● **Required work**: Collect every line of the rows below that contains the string "document", copying each one whole. Case counts.

● **Data section**:
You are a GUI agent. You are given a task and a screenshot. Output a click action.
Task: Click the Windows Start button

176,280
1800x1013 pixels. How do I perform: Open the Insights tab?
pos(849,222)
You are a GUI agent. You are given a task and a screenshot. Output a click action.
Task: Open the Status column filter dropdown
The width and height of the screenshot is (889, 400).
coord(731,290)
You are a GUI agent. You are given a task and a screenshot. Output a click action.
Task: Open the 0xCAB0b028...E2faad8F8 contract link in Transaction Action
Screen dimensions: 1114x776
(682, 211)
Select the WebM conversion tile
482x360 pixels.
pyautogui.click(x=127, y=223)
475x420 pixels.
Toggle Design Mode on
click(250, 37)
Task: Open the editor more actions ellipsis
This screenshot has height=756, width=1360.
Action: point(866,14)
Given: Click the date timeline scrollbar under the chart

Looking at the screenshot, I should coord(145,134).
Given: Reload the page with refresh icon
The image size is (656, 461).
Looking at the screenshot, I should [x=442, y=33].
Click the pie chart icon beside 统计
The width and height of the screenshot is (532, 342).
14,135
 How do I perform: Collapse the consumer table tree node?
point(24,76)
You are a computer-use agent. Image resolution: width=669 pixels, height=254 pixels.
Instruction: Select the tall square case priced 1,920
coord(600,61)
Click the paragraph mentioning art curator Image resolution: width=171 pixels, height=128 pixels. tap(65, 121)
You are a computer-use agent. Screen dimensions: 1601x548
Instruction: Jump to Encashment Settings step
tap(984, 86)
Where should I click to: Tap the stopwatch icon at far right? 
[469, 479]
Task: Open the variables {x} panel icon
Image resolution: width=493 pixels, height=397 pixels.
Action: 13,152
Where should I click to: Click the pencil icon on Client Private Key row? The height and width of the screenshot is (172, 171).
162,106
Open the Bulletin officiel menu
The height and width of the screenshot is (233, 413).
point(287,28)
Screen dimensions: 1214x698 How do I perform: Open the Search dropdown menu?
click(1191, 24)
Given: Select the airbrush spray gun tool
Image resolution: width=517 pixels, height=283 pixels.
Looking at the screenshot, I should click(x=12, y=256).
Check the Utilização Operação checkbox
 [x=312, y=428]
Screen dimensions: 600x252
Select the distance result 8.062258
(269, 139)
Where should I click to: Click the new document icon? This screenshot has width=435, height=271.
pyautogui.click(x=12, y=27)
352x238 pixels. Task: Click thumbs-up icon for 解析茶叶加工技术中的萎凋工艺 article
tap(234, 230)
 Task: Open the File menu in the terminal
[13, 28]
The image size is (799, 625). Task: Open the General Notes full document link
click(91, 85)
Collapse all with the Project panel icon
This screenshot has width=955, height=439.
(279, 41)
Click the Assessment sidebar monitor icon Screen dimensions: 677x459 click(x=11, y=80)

● **In response**:
Where should I click to: Click the new document icon? This screenshot has width=435, height=271.
The image size is (799, 625). Task: Open the General Notes full document link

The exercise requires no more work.